> **WHAT YOU SHOULD DO**: Write out every record below exactly as it stands, leaving the pictures out.

----- DATA IN THIS EXERCISE

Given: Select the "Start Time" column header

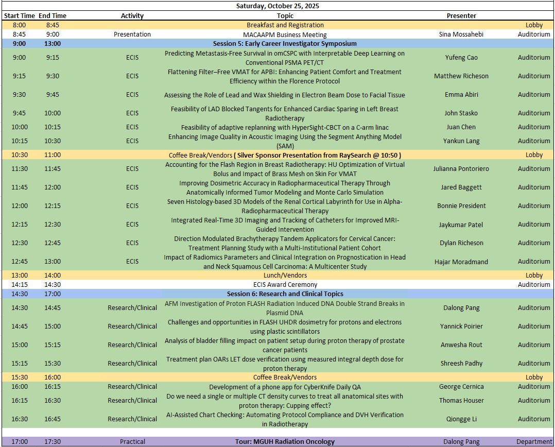Looking at the screenshot, I should click(x=19, y=15).
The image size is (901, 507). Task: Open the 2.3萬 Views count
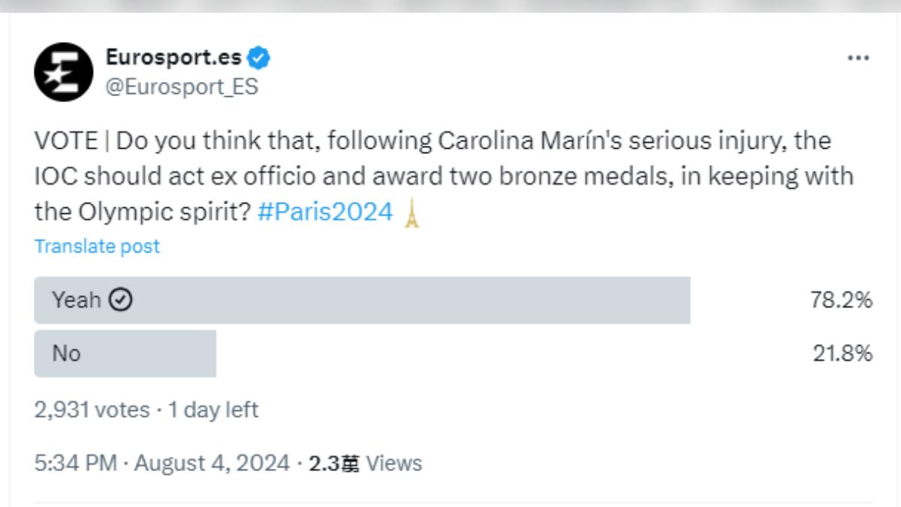pyautogui.click(x=366, y=463)
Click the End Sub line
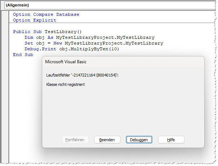This screenshot has height=166, width=218. coord(23,55)
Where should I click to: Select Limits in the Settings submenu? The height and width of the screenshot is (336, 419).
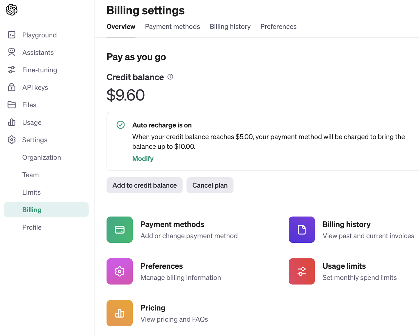point(31,192)
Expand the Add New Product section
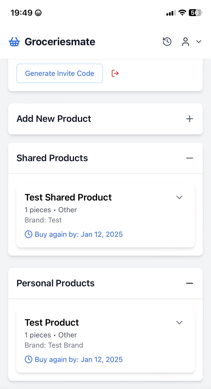This screenshot has width=211, height=389. pos(189,119)
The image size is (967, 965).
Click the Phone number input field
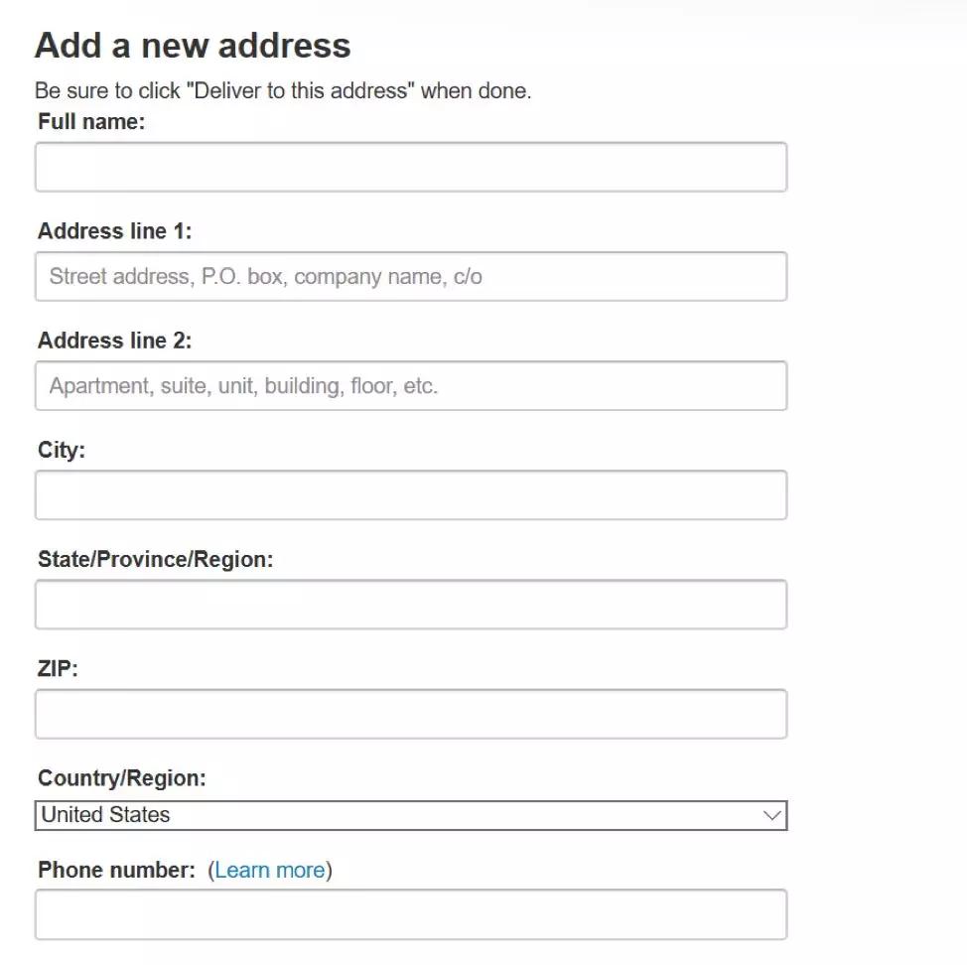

----------

> **REPLY**:
Given: Select the "Start Time" column header

Looking at the screenshot, I should click(x=19, y=15).
The image size is (901, 507). Task: Open the 2.3萬 Views count
pyautogui.click(x=366, y=463)
Click the End Sub line
This screenshot has height=166, width=218. coord(23,55)
Where should I click to: Select Limits in the Settings submenu? The height and width of the screenshot is (336, 419).
point(31,192)
Expand the Add New Product section
This screenshot has width=211, height=389. pos(189,119)
The image size is (967, 965).
Click the Phone number input field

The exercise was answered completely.